╭──

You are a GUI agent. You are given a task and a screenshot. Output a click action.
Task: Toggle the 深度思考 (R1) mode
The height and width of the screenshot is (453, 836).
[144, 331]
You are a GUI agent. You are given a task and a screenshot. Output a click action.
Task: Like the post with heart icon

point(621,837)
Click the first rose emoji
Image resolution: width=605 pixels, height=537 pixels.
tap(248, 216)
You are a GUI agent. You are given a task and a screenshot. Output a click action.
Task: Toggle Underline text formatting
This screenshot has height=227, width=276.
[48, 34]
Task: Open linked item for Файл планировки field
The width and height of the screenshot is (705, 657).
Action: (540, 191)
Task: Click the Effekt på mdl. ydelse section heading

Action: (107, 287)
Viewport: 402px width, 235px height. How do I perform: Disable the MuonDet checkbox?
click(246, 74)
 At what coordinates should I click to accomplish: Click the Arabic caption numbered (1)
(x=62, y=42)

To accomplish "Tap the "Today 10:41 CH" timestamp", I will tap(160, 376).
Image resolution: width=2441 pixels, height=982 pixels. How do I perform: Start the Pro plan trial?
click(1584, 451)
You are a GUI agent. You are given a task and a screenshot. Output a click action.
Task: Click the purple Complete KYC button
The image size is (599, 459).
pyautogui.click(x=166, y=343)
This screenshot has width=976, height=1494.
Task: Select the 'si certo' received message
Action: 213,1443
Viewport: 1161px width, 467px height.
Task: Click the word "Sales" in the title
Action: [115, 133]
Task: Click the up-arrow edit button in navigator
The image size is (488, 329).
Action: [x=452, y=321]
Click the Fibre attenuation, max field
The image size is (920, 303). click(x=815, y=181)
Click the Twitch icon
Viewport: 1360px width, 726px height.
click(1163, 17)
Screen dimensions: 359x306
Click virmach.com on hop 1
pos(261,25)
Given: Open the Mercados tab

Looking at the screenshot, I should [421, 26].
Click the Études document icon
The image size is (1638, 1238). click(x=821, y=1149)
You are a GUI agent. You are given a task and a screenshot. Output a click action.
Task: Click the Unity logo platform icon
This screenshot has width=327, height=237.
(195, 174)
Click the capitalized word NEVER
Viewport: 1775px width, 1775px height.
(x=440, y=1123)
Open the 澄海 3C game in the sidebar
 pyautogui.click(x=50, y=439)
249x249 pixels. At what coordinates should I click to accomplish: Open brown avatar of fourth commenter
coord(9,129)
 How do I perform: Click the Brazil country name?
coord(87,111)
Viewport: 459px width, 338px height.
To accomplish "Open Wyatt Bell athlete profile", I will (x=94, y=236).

╰──

**TASK DESCRIPTION:** What is needed is an exact copy of the line containing "Open the 澄海 3C game in the sidebar" and each line after it, through the final line of the entries above.

**RESPONSE BELOW:**
Open the 澄海 3C game in the sidebar
 pyautogui.click(x=50, y=439)
249x249 pixels. At what coordinates should I click to accomplish: Open brown avatar of fourth commenter
coord(9,129)
 How do I perform: Click the Brazil country name?
coord(87,111)
Viewport: 459px width, 338px height.
To accomplish "Open Wyatt Bell athlete profile", I will (x=94, y=236).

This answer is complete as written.